Open vStorage, set for full release in the third quarter of this year, is designed to boost performance of virtualised infrastructure in the data centre, with support for VMware and Microsoft’s hypervisors plus the open-source KVM.

The platform creates a distributed storage platform across the data centre, taking in existing storage resources such as local disks, SAN and NAS hardware. It also calls for flash or solid-state drives (SSDs) in each server node to act as a local cache, delivering performance of 100,000IOPS per host, according to CloudFounders.

“What we’re trying to do is create a new software-defined storage layer that combines the best of both worlds,” said Kurt Glazemakers, chief technology officer of CloudFounders, referring to the two current trends for cloud-based big data storage and the growing use of SSDs to accelerate server workloads.

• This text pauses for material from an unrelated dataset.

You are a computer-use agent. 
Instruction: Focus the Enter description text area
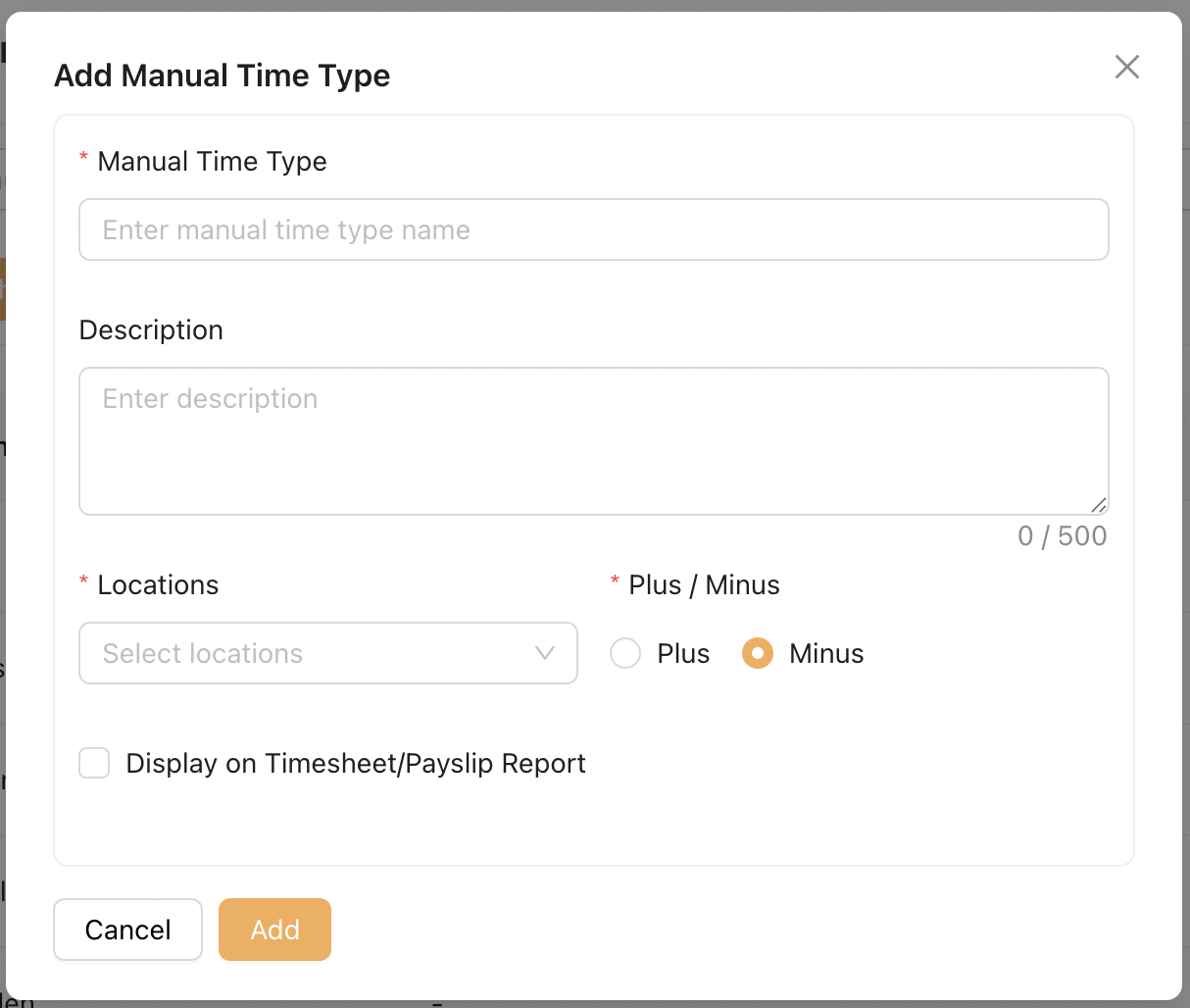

Key features of Open vStorage are that it provides each virtual machine (VM) with its own virtual disk. The core part of the platform, the Cloud Storage Router (CSR) can also link up with cloud-based storage services such as Amazon S3.

“The VM-centric approach means we can deploy and roll back snapshots on a single VM basis,” said Glazemakers. Traditional storage arrays provision capacity in such a way that multiple VMs are deployed in the same place, which complicates the roll-back process if just a single one of the VMs needs it, he claimed.

Support for cloud storage also turns Open vStorage into a hybrid storage platform that spans both local and cloud-based infrastructure, according to the firm, and takes advantage of the falling cost of cloud storage.

“By sizing the flash or SSD, we can leverage much slower back-ends, allowing you to use Amazon S3, for example. You need to do much more caching to avoid writes because of the object-based storage and the latency of the reads,” said Glazemakers.

Open vStorage is currently in beta, and the firm is opening it up to further testers with today’s announcement. Licensing details will be disclosed with the full release, according to CloudFounders.